The current state of American Football as played by colleges and universities is at a crossroads today. The game and the players are becoming increasingly more professional. Players can now openly be paid by sponsors and even private individuals if the person is paying for an “endorsement.” That means that the schools that are rich are getting richer by paying the best players, while the less fortunate teams are left to pick up the crumbs of the remaining players.

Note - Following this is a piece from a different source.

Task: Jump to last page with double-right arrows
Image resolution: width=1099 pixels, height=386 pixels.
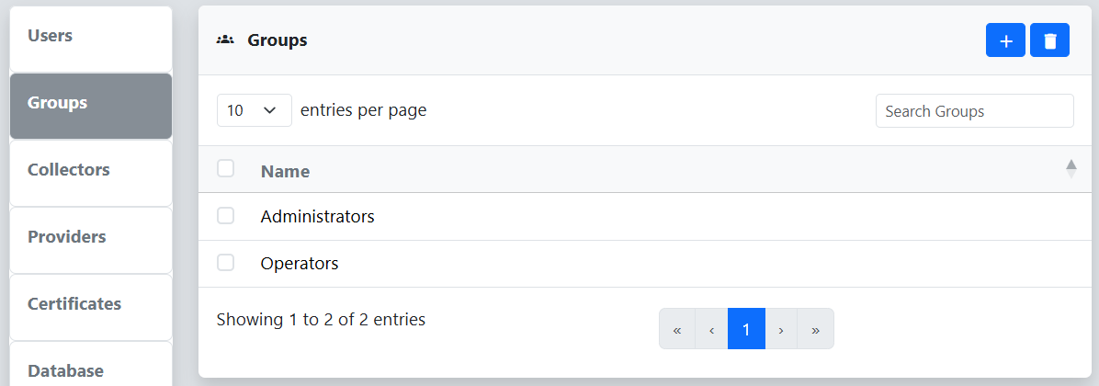Action: (x=815, y=328)
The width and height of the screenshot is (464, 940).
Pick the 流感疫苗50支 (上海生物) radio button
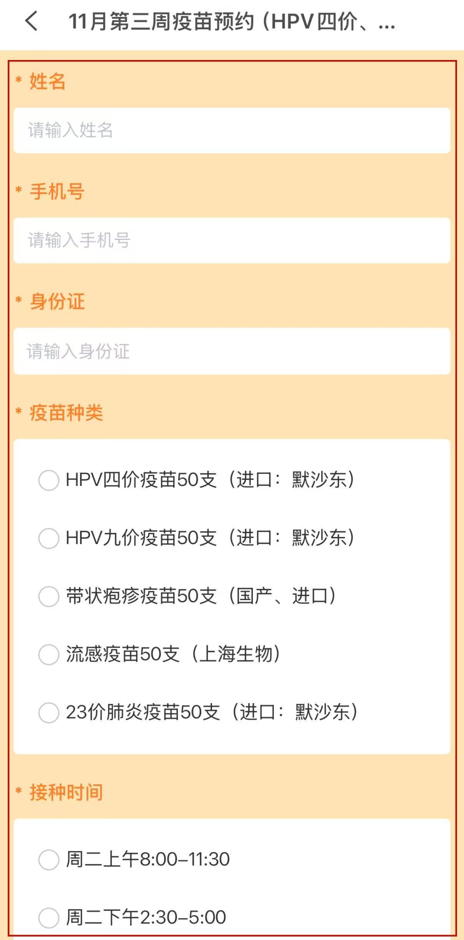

What if I told you that a major college football program, one that had won national championships, decided to end its football program because of changes made to the state of major college football? Well, that’s what happened. This particular team began playing football way back in 1892. And they didn’t end football because they were bad at the sport historically. In fact, the opposite was true. It won 2 national championships over the years. They had a winning record against almost all teams they played (never lost to historical powerhouse Notre Dame, for example). They produced a Heisman Trophy winner (given to the best player in the country). And, and this is significant, it won its conference championship 7 times. And what if I told you that the conference this team was in was the Big Ten Conference?

Yes, you heard me right. The Big Ten is one of premier conferences in the United States today. They send a team to the College Football Playoffs almost every year. Teams like Ohio State and Michigan and Penn State and the others are always in the top ten year in and year out. And the leadership of this member of the conference decided that the state of football had reached the point where money meant more than competing and certainly meant more than academics.

The president of this university was Robert Hutchins. Hutchins felt strongly that the commercialism and the money that was becoming more and more important to the college game was unhealthy for the sport and the young men who were associated with it. He proposed to eliminate the program. But, as you can imagine, players, students, and alumni were outraged by Hutchins and his idea to discontinue football. So, to avoid student unrest because of his decision, Hutchins announced that the football program would be dropped…during the Christmas Holiday break time.

Well, you can imagine the fallout. Enrollment immediately declined. Alumni pulled their financial support. Sports news writers and announcers tore him to shreds in print and over the air. But Hutchins stood by his convictions. College football had turned professional, he argued, and his university wouldn’t be a part of it.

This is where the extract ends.